ありすとBOBO -猫とマグロと恋心- (GA文庫)
ありすとBOBO -猫とマグロと恋心- (GA文庫)

「マグロの本当の旨さを知ってるのは日本人だけだ! 昨日今日魚を食い始めたやつらにマグロを食う資格はねぇっ!!」そう猛り叫ぶ魚屋を、マフィアは冷めた目で見つめ返し、こう言った。「ただの魚よ」と。
魚屋とマフィアがマグロの覇権を争う中、サウスエンドの狂犬女子高生・狗頭蘭子は別のことで真剣に頭を悩ませていた。――同級生の鰯田君とどうすれば仲良くなれるか――ということをだ。アリスの保護者カナディアングリズリー(日本語堪能)のボーボーは、こう感想を漏らした。
「アリスも恋する雌なんだねぇ……」
「雌って言うな!!」
マグロを巡る珍騒動とアリスの鯉の行方はいかに!?


「なんじゃこりゃ?」としか表現のしようがないバカ小説。
今より少し未来で今より少し治安の悪い東京を舞台に、ある探偵事務所のかなり変な人達のアグレッシブな日常を描く痛快アクションコメディ。女の子が銃をぶっ放してたり、クマが喋ったり、魚屋とマフィアが抗争してたりする。・・・うん、自分でも何言ってるのか分からなくなってきたw (読んだ後で知ったのだが、2004年に出た「Alice」(電撃文庫)という作品の続編らしい。どうりでカオスな設定のわりにキャラや舞台の説明が少ないと思った。)
こういう書きたいことを詰め込んだような作品は好きになれないことが多いのだが、これは違った。
バカはバカでもけれんみのない気持ちのいいバカで、勢いがあって読んでいてスカッとする。

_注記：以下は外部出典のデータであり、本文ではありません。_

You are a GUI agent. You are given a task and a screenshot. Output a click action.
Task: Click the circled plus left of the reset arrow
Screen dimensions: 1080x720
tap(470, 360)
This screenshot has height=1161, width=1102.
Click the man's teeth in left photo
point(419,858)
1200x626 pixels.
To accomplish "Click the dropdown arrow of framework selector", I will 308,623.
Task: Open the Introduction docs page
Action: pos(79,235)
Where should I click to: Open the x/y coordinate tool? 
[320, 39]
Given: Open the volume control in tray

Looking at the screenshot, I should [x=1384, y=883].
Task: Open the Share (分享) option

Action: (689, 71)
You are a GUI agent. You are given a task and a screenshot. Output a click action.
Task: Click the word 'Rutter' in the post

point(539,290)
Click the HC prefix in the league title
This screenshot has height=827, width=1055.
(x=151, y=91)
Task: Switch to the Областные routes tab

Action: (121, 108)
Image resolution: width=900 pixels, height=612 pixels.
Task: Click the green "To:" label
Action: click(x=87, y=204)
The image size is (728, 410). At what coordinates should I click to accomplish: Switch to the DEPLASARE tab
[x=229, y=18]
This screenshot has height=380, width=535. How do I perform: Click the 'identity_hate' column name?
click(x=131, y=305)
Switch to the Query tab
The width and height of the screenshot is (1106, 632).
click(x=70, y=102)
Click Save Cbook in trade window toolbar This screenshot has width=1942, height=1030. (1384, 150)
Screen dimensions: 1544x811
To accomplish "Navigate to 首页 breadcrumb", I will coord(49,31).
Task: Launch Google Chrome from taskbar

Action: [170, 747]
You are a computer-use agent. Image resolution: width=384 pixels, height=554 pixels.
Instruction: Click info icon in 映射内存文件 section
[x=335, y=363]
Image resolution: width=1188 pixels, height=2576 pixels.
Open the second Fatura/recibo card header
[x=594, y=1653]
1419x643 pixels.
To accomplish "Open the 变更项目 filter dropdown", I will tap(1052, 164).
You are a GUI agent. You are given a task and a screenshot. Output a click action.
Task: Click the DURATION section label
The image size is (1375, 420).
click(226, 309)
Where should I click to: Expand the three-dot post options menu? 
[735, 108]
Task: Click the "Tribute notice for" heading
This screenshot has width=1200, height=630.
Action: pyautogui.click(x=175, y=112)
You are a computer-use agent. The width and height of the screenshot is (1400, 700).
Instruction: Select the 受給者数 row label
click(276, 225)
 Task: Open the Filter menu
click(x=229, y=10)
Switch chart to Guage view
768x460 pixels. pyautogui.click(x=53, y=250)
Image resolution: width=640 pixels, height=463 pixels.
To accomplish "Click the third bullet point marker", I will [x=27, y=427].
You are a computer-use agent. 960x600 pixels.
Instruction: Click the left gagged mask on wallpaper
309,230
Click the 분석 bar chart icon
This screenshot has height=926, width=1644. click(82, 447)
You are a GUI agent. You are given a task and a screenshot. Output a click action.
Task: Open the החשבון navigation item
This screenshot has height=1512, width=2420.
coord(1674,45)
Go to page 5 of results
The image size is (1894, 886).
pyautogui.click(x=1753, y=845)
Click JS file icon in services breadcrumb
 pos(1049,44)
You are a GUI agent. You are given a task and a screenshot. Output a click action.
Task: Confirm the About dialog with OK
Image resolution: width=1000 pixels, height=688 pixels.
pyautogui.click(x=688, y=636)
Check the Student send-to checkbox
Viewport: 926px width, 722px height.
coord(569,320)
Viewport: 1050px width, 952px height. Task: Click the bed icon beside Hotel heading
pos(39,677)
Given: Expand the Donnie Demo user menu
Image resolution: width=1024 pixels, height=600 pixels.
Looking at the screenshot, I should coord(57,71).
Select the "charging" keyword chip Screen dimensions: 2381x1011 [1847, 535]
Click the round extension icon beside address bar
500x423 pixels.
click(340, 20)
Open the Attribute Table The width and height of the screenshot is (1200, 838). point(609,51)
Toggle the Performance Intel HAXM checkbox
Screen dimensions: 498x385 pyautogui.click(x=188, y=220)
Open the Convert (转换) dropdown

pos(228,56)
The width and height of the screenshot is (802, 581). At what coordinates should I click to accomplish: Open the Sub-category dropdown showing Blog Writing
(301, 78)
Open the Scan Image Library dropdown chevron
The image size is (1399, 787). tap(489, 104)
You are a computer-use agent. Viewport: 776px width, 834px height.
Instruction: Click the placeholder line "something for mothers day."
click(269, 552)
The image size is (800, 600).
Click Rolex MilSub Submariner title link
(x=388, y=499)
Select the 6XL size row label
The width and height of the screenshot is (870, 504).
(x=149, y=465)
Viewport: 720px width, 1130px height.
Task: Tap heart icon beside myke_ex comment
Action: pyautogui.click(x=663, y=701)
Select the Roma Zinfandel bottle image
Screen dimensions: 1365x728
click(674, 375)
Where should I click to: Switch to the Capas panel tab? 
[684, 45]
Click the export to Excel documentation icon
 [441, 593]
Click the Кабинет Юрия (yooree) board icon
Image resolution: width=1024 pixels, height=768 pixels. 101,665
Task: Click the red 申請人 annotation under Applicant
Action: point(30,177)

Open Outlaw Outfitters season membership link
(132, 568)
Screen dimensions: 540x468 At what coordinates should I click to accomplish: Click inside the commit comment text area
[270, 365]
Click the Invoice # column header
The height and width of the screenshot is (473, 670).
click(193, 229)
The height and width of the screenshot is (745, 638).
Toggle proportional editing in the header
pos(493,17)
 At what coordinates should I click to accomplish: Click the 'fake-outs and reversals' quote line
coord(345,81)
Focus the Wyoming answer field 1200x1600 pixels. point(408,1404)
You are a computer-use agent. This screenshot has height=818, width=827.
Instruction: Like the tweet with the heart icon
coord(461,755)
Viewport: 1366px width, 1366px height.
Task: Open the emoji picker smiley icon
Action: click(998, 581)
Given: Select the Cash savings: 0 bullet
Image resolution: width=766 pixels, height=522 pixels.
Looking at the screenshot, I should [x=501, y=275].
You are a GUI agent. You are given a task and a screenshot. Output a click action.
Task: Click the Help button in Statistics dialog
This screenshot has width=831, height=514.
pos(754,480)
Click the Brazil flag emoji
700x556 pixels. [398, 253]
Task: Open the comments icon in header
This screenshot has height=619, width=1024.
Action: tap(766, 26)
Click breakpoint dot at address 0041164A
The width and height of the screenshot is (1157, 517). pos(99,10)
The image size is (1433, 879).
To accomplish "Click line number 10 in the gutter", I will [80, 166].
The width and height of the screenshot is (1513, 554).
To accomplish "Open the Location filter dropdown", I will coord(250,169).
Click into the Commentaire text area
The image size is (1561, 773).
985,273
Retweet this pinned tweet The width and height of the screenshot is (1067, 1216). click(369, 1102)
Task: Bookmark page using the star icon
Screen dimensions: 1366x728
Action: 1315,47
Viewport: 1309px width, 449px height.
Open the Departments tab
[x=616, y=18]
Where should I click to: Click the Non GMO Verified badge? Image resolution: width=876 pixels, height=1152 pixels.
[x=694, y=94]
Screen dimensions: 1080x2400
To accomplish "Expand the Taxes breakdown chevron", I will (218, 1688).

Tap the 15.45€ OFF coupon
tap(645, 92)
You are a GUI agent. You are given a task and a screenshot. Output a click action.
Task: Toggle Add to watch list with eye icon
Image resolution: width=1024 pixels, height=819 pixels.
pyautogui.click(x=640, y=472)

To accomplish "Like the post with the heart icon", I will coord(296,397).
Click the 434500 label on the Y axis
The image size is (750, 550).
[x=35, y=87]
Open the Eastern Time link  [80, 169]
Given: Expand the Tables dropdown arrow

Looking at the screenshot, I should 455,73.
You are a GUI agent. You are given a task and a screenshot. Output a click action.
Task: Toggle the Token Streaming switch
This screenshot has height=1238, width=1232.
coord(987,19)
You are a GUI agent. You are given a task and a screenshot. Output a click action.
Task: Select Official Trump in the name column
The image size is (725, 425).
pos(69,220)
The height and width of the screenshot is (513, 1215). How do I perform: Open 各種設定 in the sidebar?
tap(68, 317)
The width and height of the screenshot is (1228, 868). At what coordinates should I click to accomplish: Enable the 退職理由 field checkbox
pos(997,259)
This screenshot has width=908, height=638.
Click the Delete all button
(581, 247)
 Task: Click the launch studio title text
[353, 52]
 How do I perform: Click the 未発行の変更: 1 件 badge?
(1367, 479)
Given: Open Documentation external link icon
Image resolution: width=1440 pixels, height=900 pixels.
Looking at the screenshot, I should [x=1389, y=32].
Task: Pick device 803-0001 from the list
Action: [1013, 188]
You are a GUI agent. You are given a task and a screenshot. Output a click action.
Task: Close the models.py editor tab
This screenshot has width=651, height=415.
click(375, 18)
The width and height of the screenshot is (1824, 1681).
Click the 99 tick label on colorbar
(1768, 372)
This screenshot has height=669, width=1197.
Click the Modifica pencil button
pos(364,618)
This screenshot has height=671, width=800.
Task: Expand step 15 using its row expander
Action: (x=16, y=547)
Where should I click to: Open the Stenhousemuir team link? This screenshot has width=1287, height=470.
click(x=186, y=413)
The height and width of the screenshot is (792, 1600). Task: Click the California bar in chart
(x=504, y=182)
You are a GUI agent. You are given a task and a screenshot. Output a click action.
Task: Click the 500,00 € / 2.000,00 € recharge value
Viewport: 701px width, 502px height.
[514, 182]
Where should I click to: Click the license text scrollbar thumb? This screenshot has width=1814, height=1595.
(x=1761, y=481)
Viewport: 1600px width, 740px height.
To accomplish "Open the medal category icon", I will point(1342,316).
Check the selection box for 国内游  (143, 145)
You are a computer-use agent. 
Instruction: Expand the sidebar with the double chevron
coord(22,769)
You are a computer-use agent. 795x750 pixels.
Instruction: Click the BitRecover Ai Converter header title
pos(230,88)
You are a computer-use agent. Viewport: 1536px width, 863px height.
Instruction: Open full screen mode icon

特に魚屋がマフィアを殲滅していく時の清々しさは最高。
惜しむべくは、狂犬といわれる主人公アリスが可愛らしい姿ばかりで、ギャップ萌えを感じられるほどの強さが感じられなかったことか。
結局何がしたいのかよく分からなかったけど、気分爽快だったからそれでいいや。